When Health Information Technology Jacks Up the Bill

In a separate paper in the March Health Affairs, Danny McCormick, MD, assistant professor of medicine at Harvard Medical School, and director of social and community medicine at Cambridge Health Alliance, and coauthors, challenge the contemporary mantra that health information technology will cure so many ills in our healthcare system.

Here, they demonstrate how the ease of access to electronic test results led to a 40% to 70% jump in ordering imaging studies. when doctors had access to computerized imaging. They argue electronic access to test results alone may offer enticements to additional ordering.

“What we’ve got are computer systems that are essentially built around the bill,” said David Himmelstein, MD, the paper’s senior author, and professor of CUNY School of Public Health at Hunter College, New York, NY, in an interview with Patient POV. “People are buying systems that  jack up the bill. These systems, with rare exception, are not built by clinicians on the ground, and so they tend to overlook clinical information, improving care, and saving dollars.”

I loved this part of the study: even though women received more imaging studies than men, they didn’t get more advanced imaging. Hey girls, I guess these docs just don’t find visualization of us as that interesting or worthwhile. The authors didn’t pursue this, but I wonder whether this reflects that doctors take illness less seriously in women. It’s not as if I want access to the same waste that men get, but don’t you think it’s a finding worth looking at further? It’s got to be hypothesis generating.

Himmelstein was hard on the purchase and dissemination of many off-the-shelf systems. “We keep hearing that we are going to save dollars by computerizing,” he said.“Yet there is not an iota of evidence that this is true.” Importantly, the paper looked at electronic test ordering, not electronic health records. In the paper, they point out that predictions of cost savings as high as $8.3 billion with computerization were based on data from a few stellar systems: the VA, Latter Day Saints, Regenstrief, and Brigham and Women’s Hospital. These systems are not representative of what doctors are buying.

Together, these papers shine a light on how easy it is to order imaging tests and how imaging is the gee-whiz technology of our age.

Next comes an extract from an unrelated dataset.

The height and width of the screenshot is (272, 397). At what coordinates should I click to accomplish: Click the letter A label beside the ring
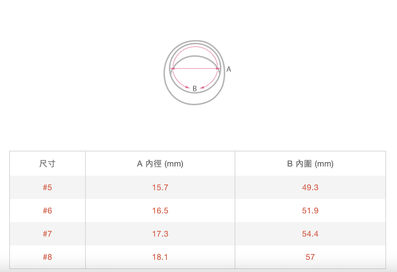pos(229,69)

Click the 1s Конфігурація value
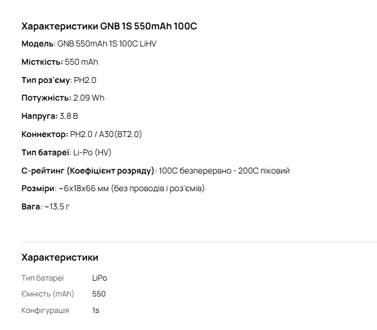(x=96, y=310)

If we really ever get serious about waste and want to work on it equitably, we will have to invite patients to the table from the outset.

Bring the public in early and often in medical technology assessment discussions.

 Don’t say you are committed to “patient-centered care” if you don’t bring patients to the table. Warning: If you leave patients out, the public sees it as  smacking of benefits denied, arbitrariness, and cheapness.

But the other thing is that until we stop rewarding doctors based on volume, and instead, inspire outcomes, we are going to drown in the morass of waste.